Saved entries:

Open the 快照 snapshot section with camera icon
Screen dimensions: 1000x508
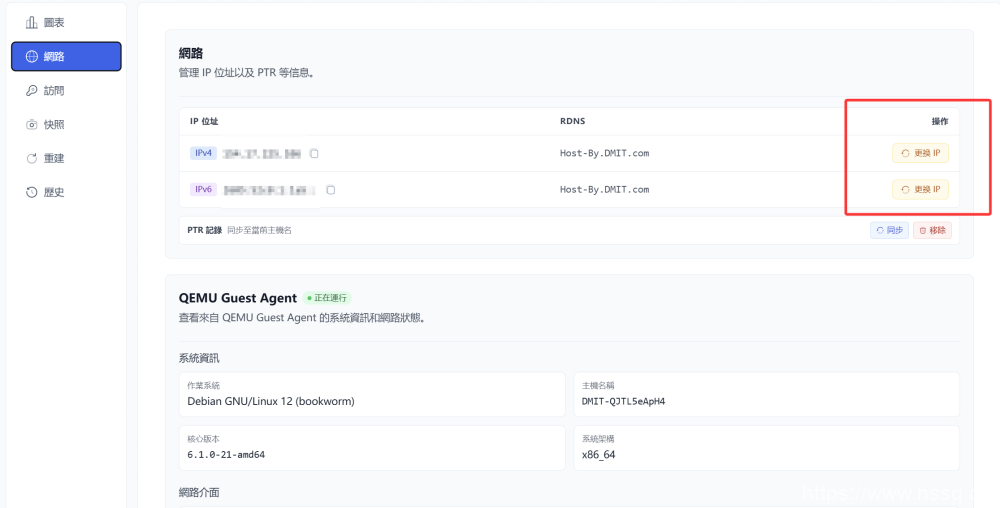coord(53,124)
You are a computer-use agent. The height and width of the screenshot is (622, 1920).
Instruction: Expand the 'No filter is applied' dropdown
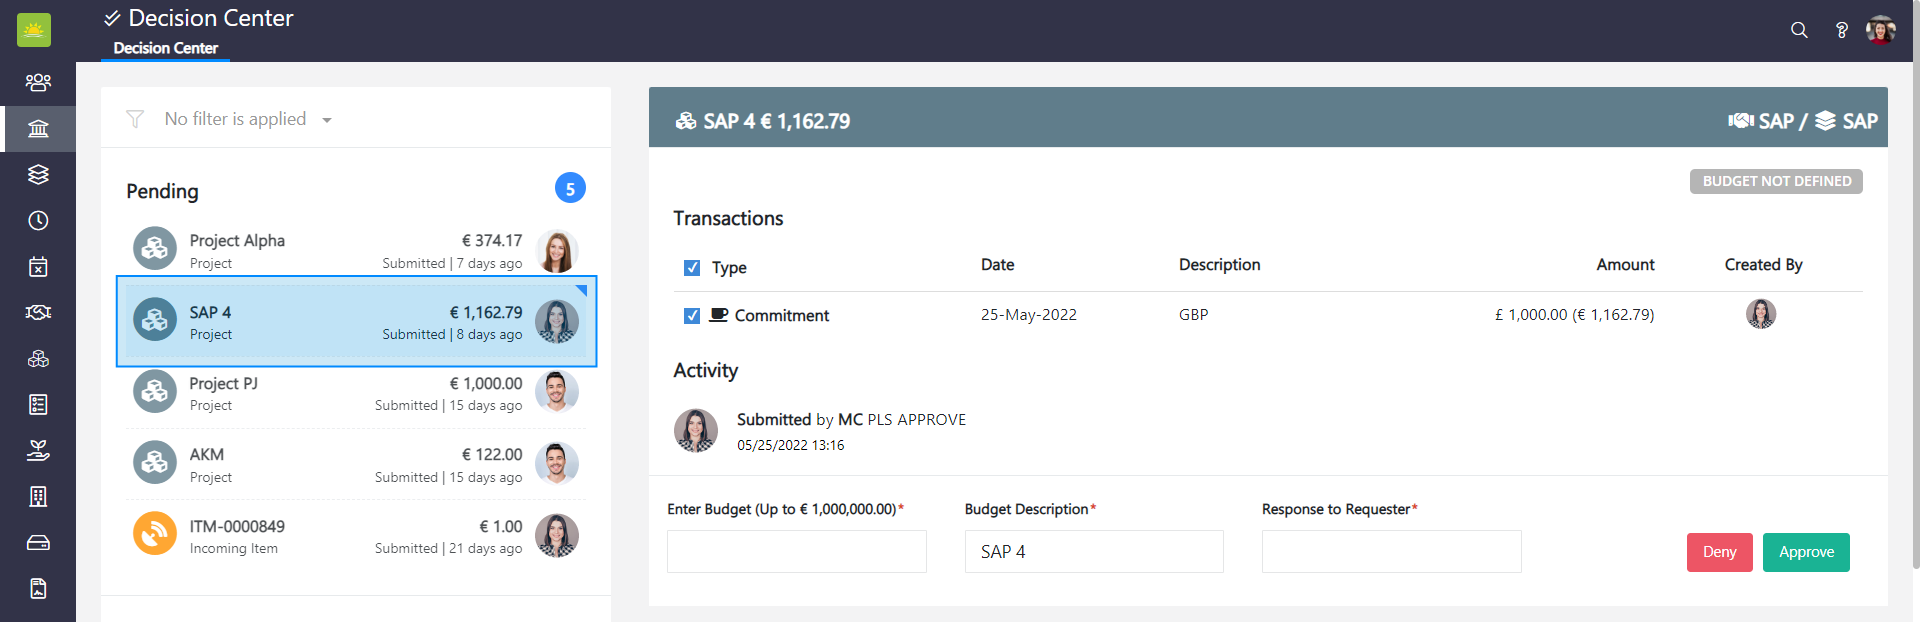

• _TASK GOAL_
Write out the records word for word. Pictures stay out.

• _TASK RESPONSE_
Open the 快照 snapshot section with camera icon
Screen dimensions: 1000x508
coord(53,124)
You are a computer-use agent. The height and width of the screenshot is (622, 1920).
Instruction: Expand the 'No filter is applied' dropdown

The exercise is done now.